Ask HN: Okay okay, I'll learn to program...now what? - DarrenMills
Nearly a year of daily hn visits (spent reading the stories I understood) I've come to a realization: Knowing a programming language seriously reduces the barriers to entry for a tech startup.<p>So the big Q: Where do I start? Do you have any resources to break down my options (Languages for Dummies?) and help me decide what, and how, I'll go about this.<p>Background info: I've programmed in C, C++, and VB, but nothing more than what an entry level course would teach. I'm rather adept in CSS, but that doesn't really count.
======
d0m
Seriously, it doesn't really matter where you start. I don't want to be
pessimist, but you've got so many things to learn that the important here is
not where you start but the determination that you will put in to continue
working days after days.

That said, I suggest you start with something fun because it will motivate
you. Example of that might be a simple dynamic website (using php, python,
ruby, or whatever else you might like).. Also fun is creating a small game
(Using some excellent libraries for beginners).

You told us what you knew about programming, but you didn't tell what was your
strength in other fields in life. Again, I suggest you start coding something
related to other fields you're pretty good.

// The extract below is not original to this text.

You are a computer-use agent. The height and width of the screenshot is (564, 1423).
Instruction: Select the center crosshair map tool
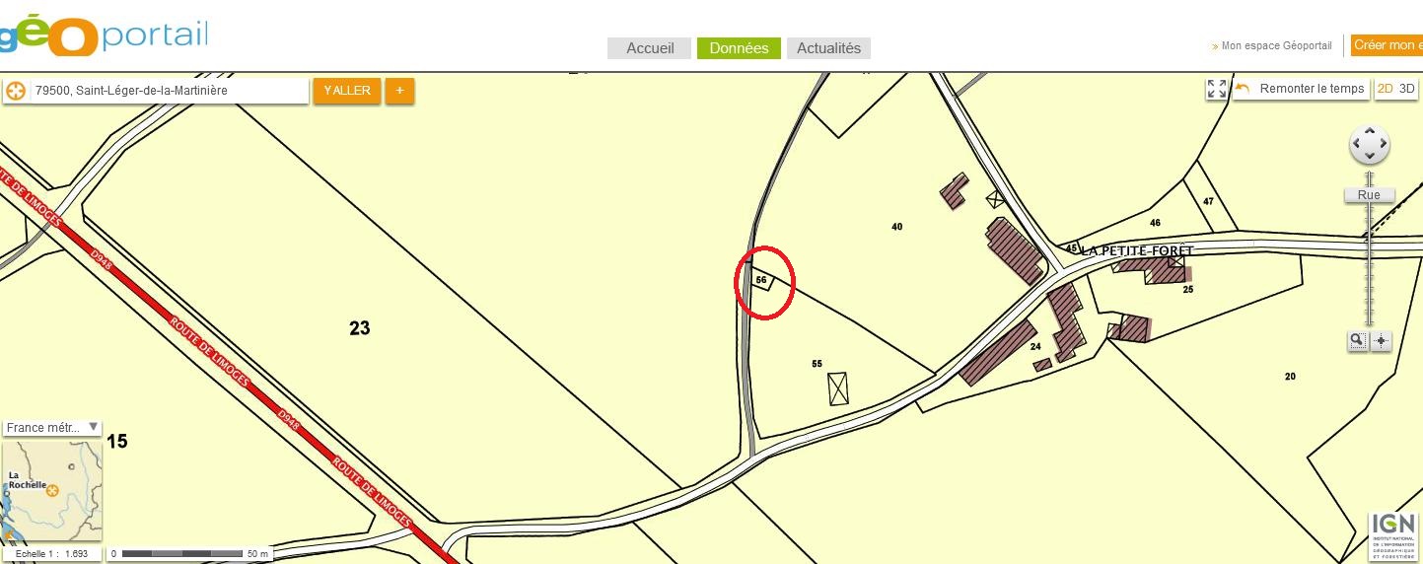[1381, 340]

To give you a personal example, I first built a website about dragon ball
because that's what I liked when I was younger ;-) Also, I made some chat
robots because I pretty much liked IRC. That was my really first projects.
(Done with pure html and mIRCscripts! The real important thing is to start
somewhere.. once you create something, it motivates you to learn more and
more. For instance, I switched from mircscripts to C++, then learn a dozen of
languages for fun and now, I live from that :) However, it might never have
happened if it wasn't about those dragon ball web pages that I had so much fun
building.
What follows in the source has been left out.